May I ask why this expansion step is needed?

The pool size as denominated by POOL_BITS is equal to the message digest size 
of Blake - this is appropriate as this is the maximum amount of entropy Blake 
can transport if Blake is assumed to be an appropriate hash. Thus, the pool 
cannot generate more data without being reseeded as otherwise Blake is not a 
conditioner but acts as a random number generator "streching" the entropy.

Looking at the invokers of _extract_entropy it looks like all of them invoke 
this function to generate 32 bytes, i.e. BLAKE2S_HASH_SIZE. To me it looks 
like this streching function is not really used.

Even if the caller of this function requests more bytes at one point in time, 
may I ask whether delivering more bits than entropy is can ever be present in 
the pool is appropriate? As Blake acts as a conditioner, shouldn't it limit 
the output size to the maximum entropy it can convey? I.e. at most one Blake 
block should be generated in the extract function. Naturally, it can be 
truncated if the caller requests less data.


Ciao
Stephan
Jason A. Donenfeld Feb. 2, 2022, 12:23 p.m. UTC | #3
Hi Stephan,

It's like this for a few reasons:

- Primarily, we want to feed 32 bytes back in after finalization (in
this case as a PRF key), just as the code does before this patch, and
return 32 bytes to the caller, and we don't want those to be relatable
to each other after the seed is erased from the stack.
- Actually, your statement isn't correct: _extract_entropy is called
for 48 bytes at ~boot time, with the extra 16 bytes affecting the
block and nonce positions of the chacha state. I'm not sure this is
very sensible to do -- it really is not adding anything -- but I'd
like to avoid changing multiple things at once, when these are better
discussed and done separately. (I have a separate patch for something
along those lines.)
- Similarly, I'd like to avoid changing the general idea of what
_extract_entropy does (the underscore version has never accounted for
entropy counts), deferring anything like that, should it become
necessary, to an additional patch, where again it can be discussed
separately.
- By deferring the RDRAND addition to the second phase, we avoid a
potential compression call while the input pool lock is held, reducing
our critical section.
- HKDF-like constructions are well studied and understood in the model
we're working in, so it forms a natural and somewhat boring fit for
doing what we want to do.

Regards,
Jason
Simo Sorce Feb. 2, 2022, 1:36 p.m. UTC | #4
Jason,
if the current code is mistakenly stretching the entropy, perhaps the
correct curse of action is to correct that mistake first, before
introducing a new conditioning function.
As it is, these patches cannot be say to just perform conditioning if
they are stretching the entropy, the risk is compounding errors and
voiding any reasonable analysis of the entropy carried through the RNG.

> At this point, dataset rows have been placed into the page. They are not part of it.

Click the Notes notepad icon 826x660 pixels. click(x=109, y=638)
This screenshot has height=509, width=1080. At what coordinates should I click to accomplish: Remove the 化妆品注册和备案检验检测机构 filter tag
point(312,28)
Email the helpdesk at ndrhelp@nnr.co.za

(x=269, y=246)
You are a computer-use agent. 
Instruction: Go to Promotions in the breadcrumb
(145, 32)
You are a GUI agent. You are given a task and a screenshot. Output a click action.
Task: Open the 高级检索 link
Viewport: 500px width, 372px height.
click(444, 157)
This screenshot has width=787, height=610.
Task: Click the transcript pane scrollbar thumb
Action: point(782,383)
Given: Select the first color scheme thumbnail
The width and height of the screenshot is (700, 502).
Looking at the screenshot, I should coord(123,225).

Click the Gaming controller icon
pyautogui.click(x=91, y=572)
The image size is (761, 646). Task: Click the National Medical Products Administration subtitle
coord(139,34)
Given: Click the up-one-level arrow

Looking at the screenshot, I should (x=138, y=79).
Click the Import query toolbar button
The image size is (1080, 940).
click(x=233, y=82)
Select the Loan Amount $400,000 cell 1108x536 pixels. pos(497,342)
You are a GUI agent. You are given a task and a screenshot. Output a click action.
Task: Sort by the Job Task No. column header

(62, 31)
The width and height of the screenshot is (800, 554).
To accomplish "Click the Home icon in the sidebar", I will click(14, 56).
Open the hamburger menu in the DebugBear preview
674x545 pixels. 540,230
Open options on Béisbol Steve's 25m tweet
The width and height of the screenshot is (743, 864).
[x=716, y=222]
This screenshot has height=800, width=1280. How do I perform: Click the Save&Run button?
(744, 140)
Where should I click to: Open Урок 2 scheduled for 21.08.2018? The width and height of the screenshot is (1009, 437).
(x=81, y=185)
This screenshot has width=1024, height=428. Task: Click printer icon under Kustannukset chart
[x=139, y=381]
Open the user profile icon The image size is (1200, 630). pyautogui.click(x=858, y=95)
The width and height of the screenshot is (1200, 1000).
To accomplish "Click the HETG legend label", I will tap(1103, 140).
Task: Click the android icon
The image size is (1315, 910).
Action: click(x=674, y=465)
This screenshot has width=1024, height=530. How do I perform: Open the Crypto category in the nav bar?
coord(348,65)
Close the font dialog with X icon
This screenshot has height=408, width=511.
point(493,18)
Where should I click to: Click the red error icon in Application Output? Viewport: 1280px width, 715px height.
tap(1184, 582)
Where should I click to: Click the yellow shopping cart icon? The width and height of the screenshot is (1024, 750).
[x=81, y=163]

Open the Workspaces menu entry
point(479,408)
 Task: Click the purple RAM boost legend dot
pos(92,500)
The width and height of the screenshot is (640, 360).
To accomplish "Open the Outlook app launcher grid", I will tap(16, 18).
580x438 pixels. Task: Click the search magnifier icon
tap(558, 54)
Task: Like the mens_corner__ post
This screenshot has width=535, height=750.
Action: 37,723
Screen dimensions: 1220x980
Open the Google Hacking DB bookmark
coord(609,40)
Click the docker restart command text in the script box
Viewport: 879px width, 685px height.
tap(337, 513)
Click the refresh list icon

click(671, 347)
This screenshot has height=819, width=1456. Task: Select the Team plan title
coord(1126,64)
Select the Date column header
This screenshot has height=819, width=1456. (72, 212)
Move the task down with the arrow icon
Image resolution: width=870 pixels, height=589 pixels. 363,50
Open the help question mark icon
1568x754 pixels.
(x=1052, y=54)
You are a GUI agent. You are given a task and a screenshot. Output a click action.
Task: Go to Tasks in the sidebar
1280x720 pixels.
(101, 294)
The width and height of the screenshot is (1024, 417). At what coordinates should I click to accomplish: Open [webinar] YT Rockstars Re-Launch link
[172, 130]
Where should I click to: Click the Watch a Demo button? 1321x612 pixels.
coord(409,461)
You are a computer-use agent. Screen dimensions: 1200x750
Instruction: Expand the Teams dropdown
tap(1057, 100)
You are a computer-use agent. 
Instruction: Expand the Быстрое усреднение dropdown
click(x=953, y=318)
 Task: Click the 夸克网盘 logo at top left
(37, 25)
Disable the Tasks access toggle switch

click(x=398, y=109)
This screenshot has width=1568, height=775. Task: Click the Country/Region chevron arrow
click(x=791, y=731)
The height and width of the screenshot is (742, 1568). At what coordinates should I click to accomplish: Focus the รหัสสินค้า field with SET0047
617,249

It would also be nice to have an explanation (in the patch or at least
the commit message) about how entropy is preserved and why a specific
function is cryptographically adequate. Note that there is no study
about using internal states of hash functions, it would be better to
base these decisions on solid ground by citing relevant research or
standards.

Thanks,
Simo.

On Wed, 2022-02-02 at 13:23 +0100, Jason A. Donenfeld wrote:
> Hi Stephan,
> 
> It's like this for a few reasons:
> 
> - Primarily, we want to feed 32 bytes back in after finalization (in
> this case as a PRF key), just as the code does before this patch, and
> return 32 bytes to the caller, and we don't want those to be relatable
> to each other after the seed is erased from the stack.
> - Actually, your statement isn't correct: _extract_entropy is called
> for 48 bytes at ~boot time, with the extra 16 bytes affecting the
> block and nonce positions of the chacha state. I'm not sure this is
> very sensible to do -- it really is not adding anything -- but I'd
> like to avoid changing multiple things at once, when these are better
> discussed and done separately. (I have a separate patch for something
> along those lines.)
> - Similarly, I'd like to avoid changing the general idea of what
> _extract_entropy does (the underscore version has never accounted for
> entropy counts), deferring anything like that, should it become
> necessary, to an additional patch, where again it can be discussed
> separately.
> - By deferring the RDRAND addition to the second phase, we avoid a
> potential compression call while the input pool lock is held, reducing
> our critical section.
> - HKDF-like constructions are well studied and understood in the model
> we're working in, so it forms a natural and somewhat boring fit for
> doing what we want to do.
> 
> Regards,
> Jason
>
Jason A. Donenfeld Feb. 2, 2022, 2:10 p.m. UTC | #5
Hi Simo,

Your message makes no sense to me.

> Note that there is no study
> about using internal states of hash functions, it would be better to

Ignoring your probably wrong mention about "no study", we're not
making any use of "internal states". We're using the hash function off
the shelf without modifications. There's no whacky bespoke crypto
going on, no use of "internal states", nothing that matches your
description.

> if the current code is mistakenly stretching the entropy, perhaps the
> correct curse of action

Except it's not. The non-underscore version calls into account(), and
returns false when it's not sufficiently full. I'm also not sure it
matters in the way you think it does; perhaps you could clarify what
you mean by "mistakenly stretching the entropy" and what you think
this enables.

> they are stretching the entropy, the risk is compounding errors and

Compounding errors? This doesn't make any sense.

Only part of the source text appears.